(Your objective)
With the pictures left out, please return exactly the line holding "Image resolution: width=778" and each following line until the entries end.
==============================
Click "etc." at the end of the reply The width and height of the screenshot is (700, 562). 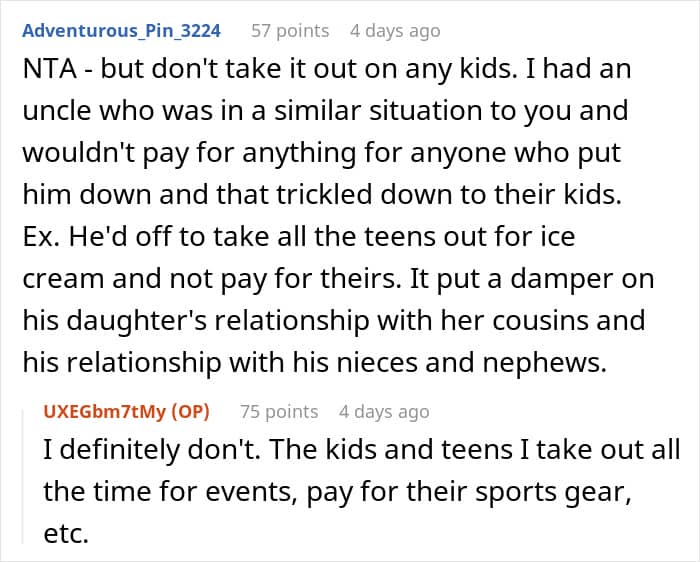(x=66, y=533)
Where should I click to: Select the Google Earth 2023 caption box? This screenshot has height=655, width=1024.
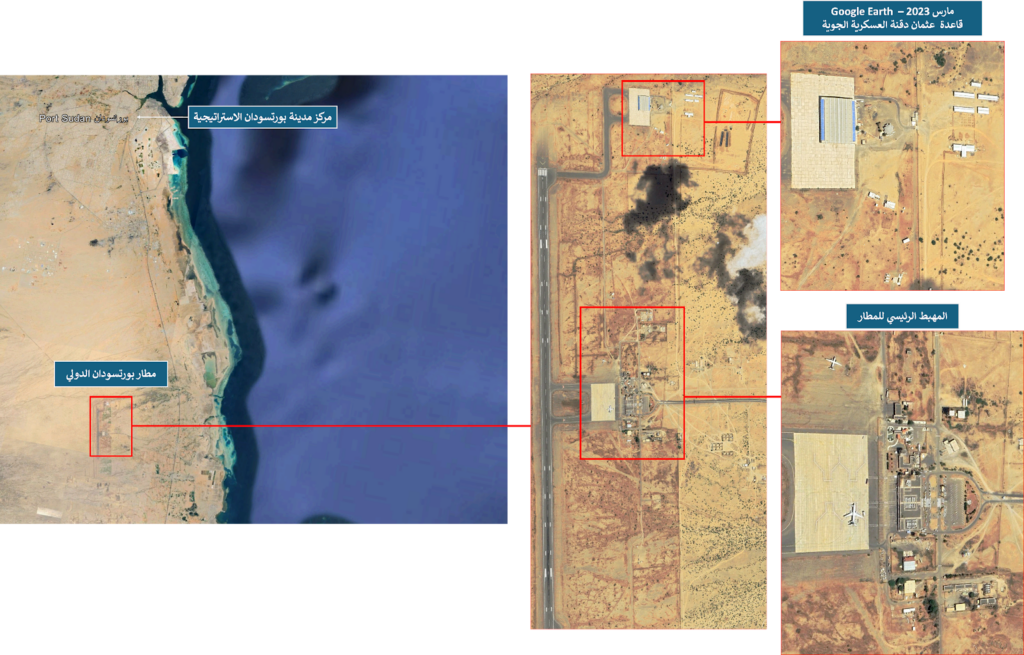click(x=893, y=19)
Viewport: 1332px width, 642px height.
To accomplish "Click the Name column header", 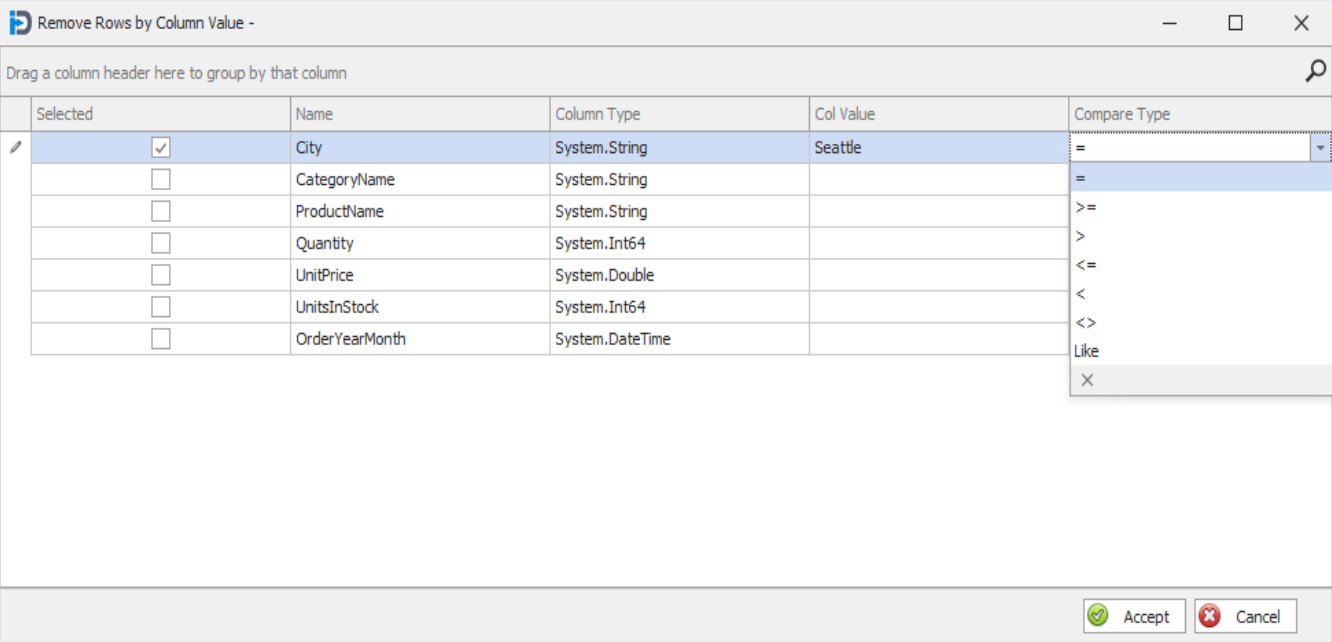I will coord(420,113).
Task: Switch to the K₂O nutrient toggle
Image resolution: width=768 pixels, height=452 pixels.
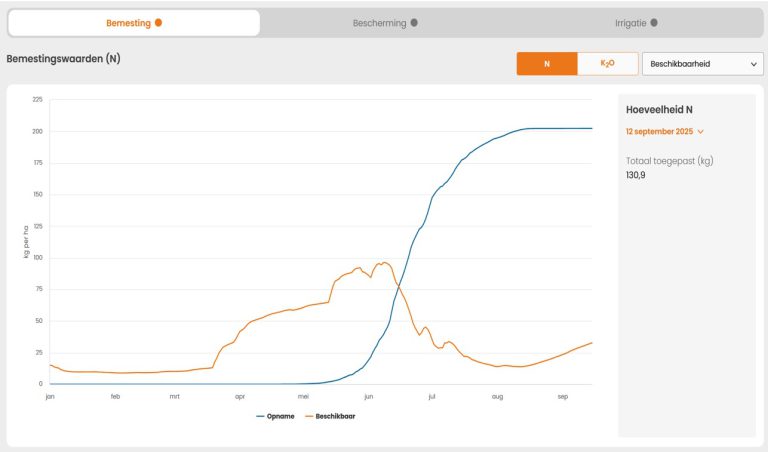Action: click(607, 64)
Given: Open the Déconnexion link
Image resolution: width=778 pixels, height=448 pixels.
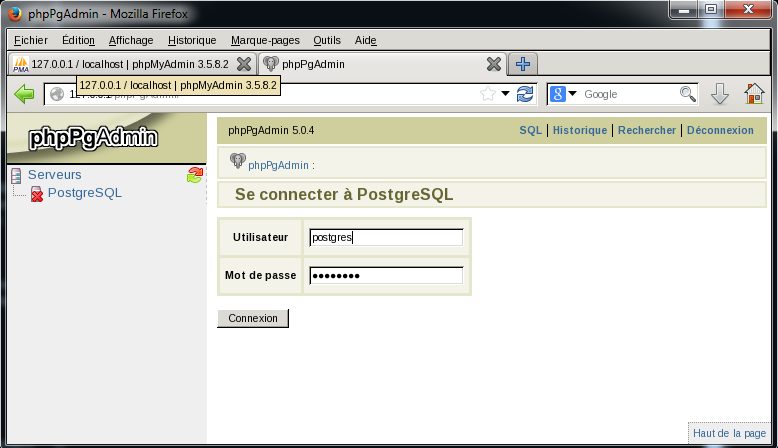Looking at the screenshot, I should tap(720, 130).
==============================
(Your solution)
Image resolution: width=778 pixels, height=448 pixels.
Looking at the screenshot, I should tap(720, 130).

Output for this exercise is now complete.